---------- Records provided
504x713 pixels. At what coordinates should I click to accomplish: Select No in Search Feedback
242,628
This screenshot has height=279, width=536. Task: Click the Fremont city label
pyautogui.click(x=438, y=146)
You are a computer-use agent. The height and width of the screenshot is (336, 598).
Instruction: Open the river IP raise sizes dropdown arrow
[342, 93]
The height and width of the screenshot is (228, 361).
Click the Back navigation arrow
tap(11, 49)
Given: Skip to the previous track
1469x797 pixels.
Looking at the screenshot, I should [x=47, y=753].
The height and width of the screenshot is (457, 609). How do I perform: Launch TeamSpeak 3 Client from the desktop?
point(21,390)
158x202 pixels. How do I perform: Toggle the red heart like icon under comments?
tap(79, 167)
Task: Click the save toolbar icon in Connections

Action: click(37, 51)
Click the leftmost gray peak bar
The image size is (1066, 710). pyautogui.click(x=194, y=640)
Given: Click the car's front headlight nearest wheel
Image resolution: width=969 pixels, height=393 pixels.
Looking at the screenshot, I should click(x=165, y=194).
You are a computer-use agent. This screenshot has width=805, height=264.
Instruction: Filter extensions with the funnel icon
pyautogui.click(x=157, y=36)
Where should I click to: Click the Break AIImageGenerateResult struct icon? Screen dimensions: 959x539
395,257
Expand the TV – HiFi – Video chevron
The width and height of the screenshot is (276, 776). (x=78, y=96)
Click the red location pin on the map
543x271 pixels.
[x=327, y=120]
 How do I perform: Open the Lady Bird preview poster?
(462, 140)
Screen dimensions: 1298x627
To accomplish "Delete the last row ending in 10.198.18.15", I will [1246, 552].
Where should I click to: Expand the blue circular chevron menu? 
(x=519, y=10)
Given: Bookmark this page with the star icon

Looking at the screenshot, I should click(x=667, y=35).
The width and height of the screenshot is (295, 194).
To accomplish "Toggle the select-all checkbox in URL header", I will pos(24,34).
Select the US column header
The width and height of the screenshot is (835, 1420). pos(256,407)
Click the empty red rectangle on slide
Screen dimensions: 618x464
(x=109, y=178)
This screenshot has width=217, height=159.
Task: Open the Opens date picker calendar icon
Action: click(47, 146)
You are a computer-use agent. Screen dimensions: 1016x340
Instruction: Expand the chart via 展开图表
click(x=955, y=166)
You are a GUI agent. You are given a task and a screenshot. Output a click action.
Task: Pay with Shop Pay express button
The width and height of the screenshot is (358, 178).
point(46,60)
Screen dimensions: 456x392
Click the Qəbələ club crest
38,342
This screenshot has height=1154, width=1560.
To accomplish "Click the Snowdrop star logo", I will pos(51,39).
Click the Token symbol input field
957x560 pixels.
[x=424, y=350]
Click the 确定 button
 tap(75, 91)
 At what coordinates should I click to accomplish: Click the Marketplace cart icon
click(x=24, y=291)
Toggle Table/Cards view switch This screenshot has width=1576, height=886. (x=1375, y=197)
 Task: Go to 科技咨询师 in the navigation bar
--------------------
Rewrite all of the lines above, putting "Command" wherever "Instruction" appears and leaving everything else unchanged.

▸ **Solution to this problem**
504x713 pixels. At what coordinates should I click to accomplish: Select No in Search Feedback
242,628
This screenshot has height=279, width=536. Task: Click the Fremont city label
pyautogui.click(x=438, y=146)
You are a computer-use agent. The height and width of the screenshot is (336, 598).
Command: Open the river IP raise sizes dropdown arrow
[342, 93]
The height and width of the screenshot is (228, 361).
Click the Back navigation arrow
tap(11, 49)
Given: Skip to the previous track
1469x797 pixels.
Looking at the screenshot, I should [x=47, y=753].
The height and width of the screenshot is (457, 609). How do I perform: Launch TeamSpeak 3 Client from the desktop?
point(21,390)
158x202 pixels. How do I perform: Toggle the red heart like icon under comments?
tap(79, 167)
Task: Click the save toolbar icon in Connections

Action: click(37, 51)
Click the leftmost gray peak bar
The image size is (1066, 710). pyautogui.click(x=194, y=640)
Given: Click the car's front headlight nearest wheel
Image resolution: width=969 pixels, height=393 pixels.
Looking at the screenshot, I should click(x=165, y=194).
You are a computer-use agent. This screenshot has width=805, height=264.
Command: Filter extensions with the funnel icon
pyautogui.click(x=157, y=36)
Where should I click to: Click the Break AIImageGenerateResult struct icon? Screen dimensions: 959x539
395,257
Expand the TV – HiFi – Video chevron
The width and height of the screenshot is (276, 776). (x=78, y=96)
Click the red location pin on the map
543x271 pixels.
[x=327, y=120]
 How do I perform: Open the Lady Bird preview poster?
(462, 140)
Screen dimensions: 1298x627
To accomplish "Delete the last row ending in 10.198.18.15", I will [1246, 552].
Where should I click to: Expand the blue circular chevron menu? 
(x=519, y=10)
Given: Bookmark this page with the star icon

Looking at the screenshot, I should click(x=667, y=35).
The width and height of the screenshot is (295, 194).
To accomplish "Toggle the select-all checkbox in URL header", I will pos(24,34).
Select the US column header
The width and height of the screenshot is (835, 1420). pos(256,407)
Click the empty red rectangle on slide
Screen dimensions: 618x464
(x=109, y=178)
This screenshot has width=217, height=159.
Task: Open the Opens date picker calendar icon
Action: click(47, 146)
You are a computer-use agent. Screen dimensions: 1016x340
Command: Expand the chart via 展开图表
click(x=955, y=166)
You are a GUI agent. You are given a task and a screenshot. Output a click action.
Task: Pay with Shop Pay express button
The width and height of the screenshot is (358, 178).
point(46,60)
Screen dimensions: 456x392
Click the Qəbələ club crest
38,342
This screenshot has height=1154, width=1560.
To accomplish "Click the Snowdrop star logo", I will pos(51,39).
Click the Token symbol input field
957x560 pixels.
[x=424, y=350]
Click the 确定 button
 tap(75, 91)
 At what coordinates should I click to accomplish: Click the Marketplace cart icon
click(x=24, y=291)
Toggle Table/Cards view switch This screenshot has width=1576, height=886. (x=1375, y=197)
 Task: Go to 科技咨询师 in the navigation bar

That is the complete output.